What you give back from the listing below should be an exact copy of the lines from the one with "Click the bicycle tire close-up image" down to the one with "The image size is (1745, 833).", and it should contain no pictures.

--- Provided material ---

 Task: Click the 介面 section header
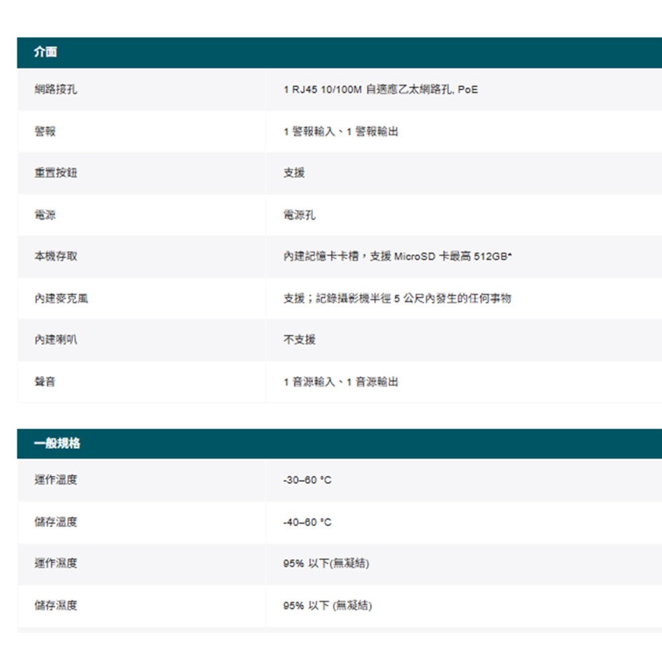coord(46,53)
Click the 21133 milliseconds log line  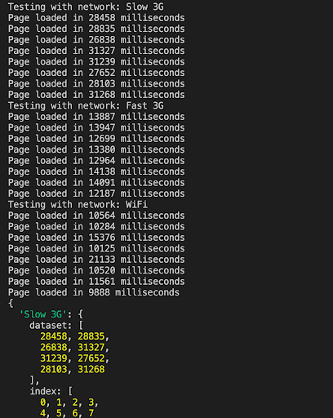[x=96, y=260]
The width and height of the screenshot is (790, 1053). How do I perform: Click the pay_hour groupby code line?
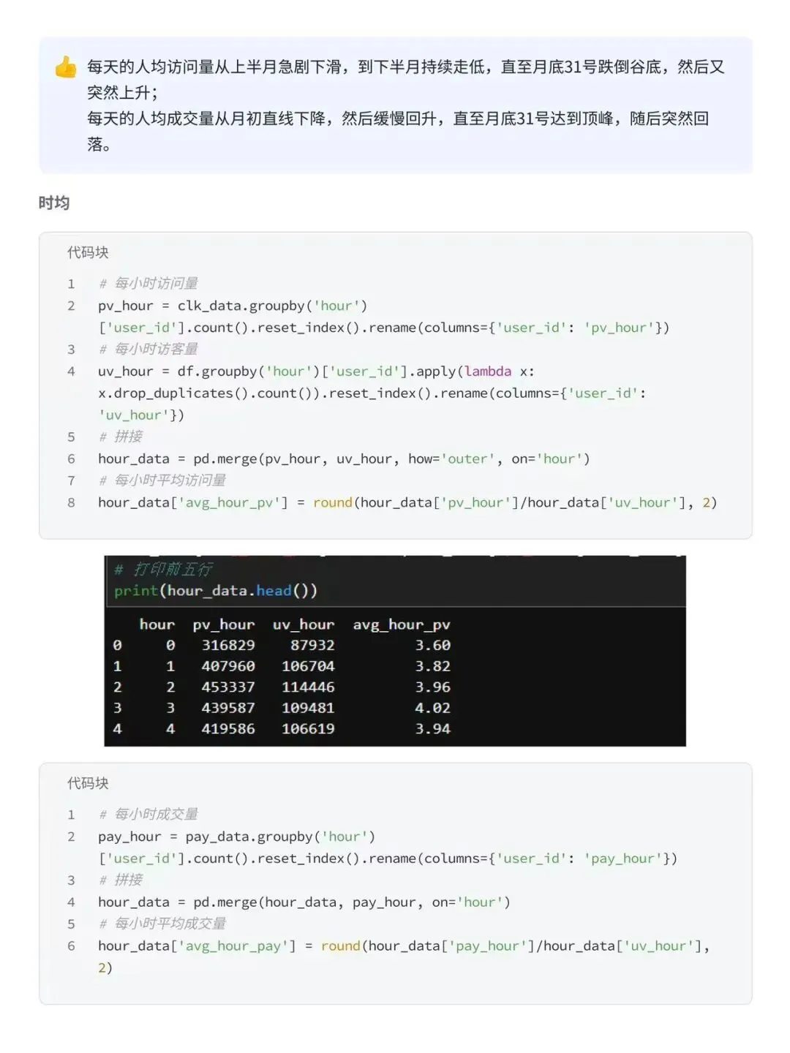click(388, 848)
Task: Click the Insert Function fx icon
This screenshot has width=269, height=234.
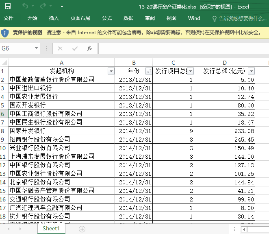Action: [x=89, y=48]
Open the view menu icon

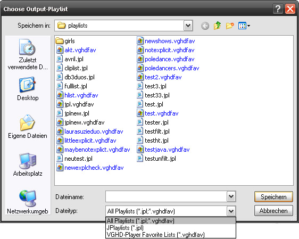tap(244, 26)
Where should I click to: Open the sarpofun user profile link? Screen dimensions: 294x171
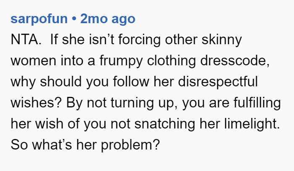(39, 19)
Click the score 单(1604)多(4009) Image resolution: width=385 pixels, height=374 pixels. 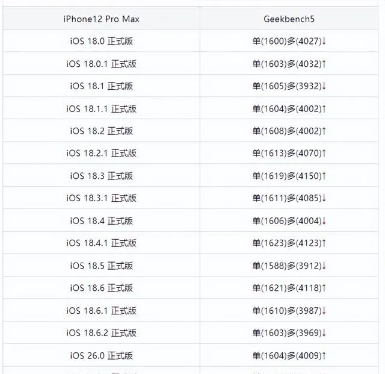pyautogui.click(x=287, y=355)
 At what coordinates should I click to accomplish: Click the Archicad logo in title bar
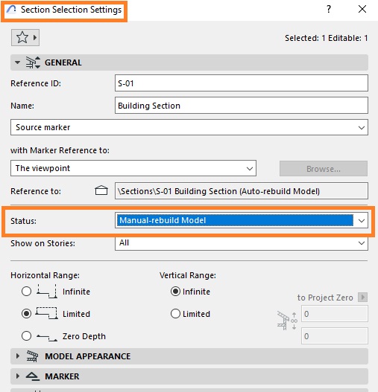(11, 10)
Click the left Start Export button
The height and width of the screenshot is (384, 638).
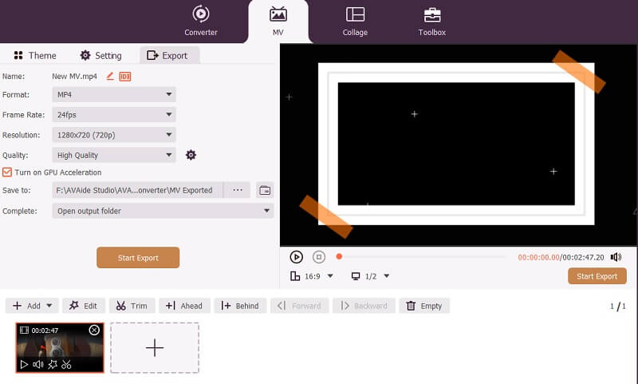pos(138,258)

---
--- Provided material ---

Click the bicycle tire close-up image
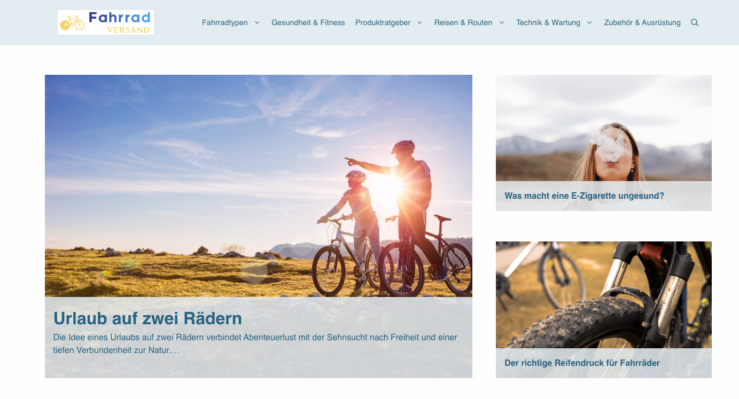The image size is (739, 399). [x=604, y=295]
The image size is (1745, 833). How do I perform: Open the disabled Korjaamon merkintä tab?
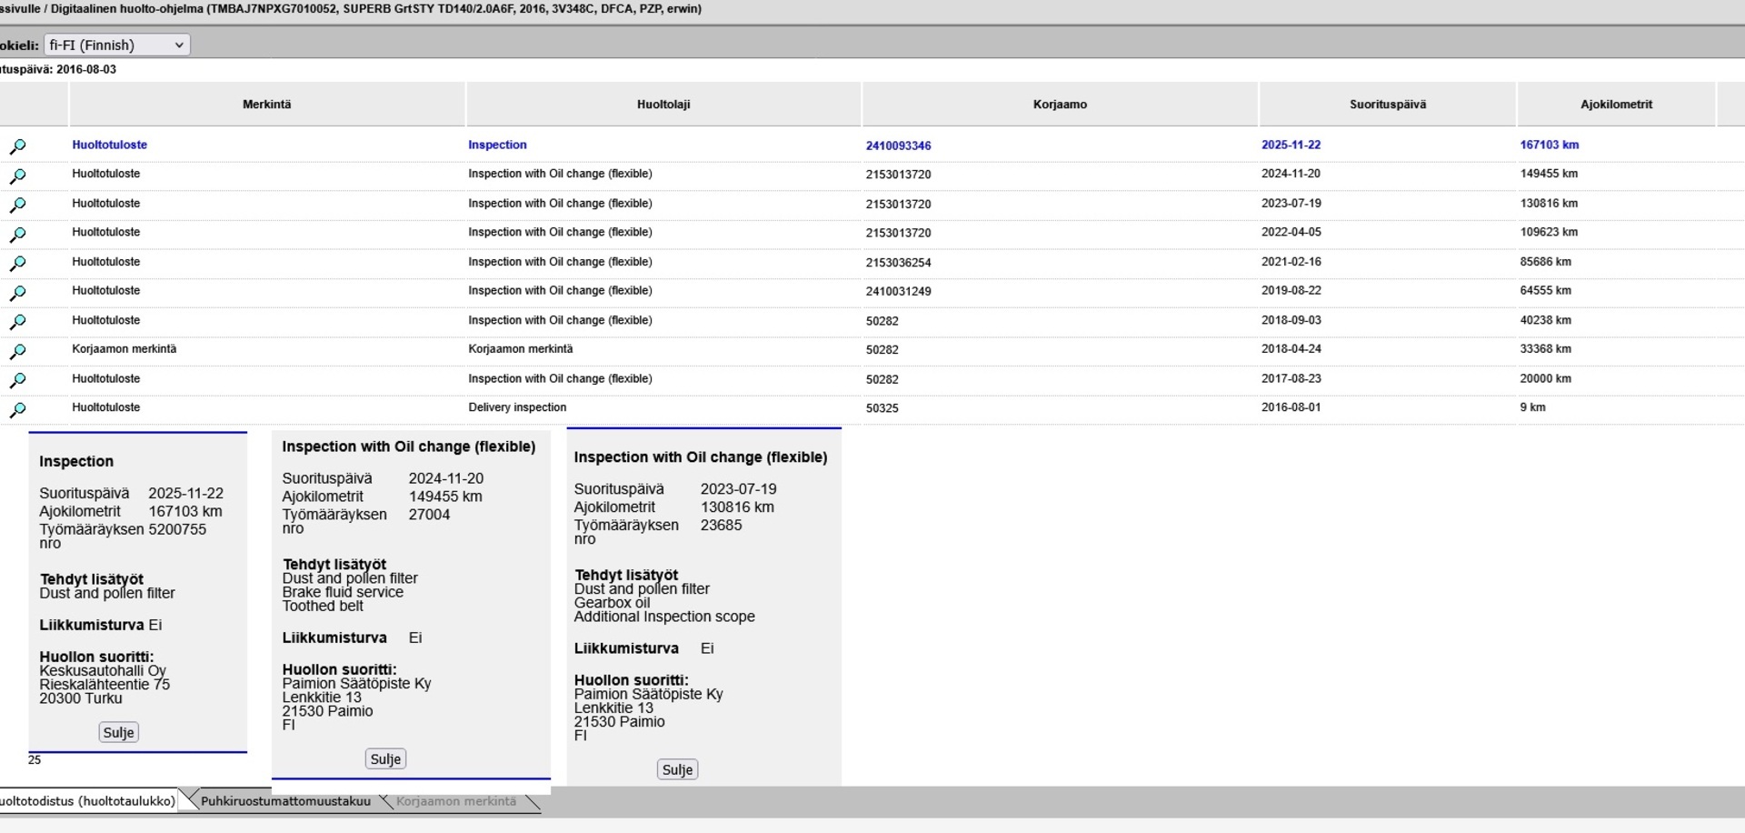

---

▸ **Response for this exercise**:
Click the bicycle tire close-up image
The image size is (739, 399). [x=604, y=295]
The image size is (1745, 833). How do I perform: Open the disabled Korjaamon merkintä tab?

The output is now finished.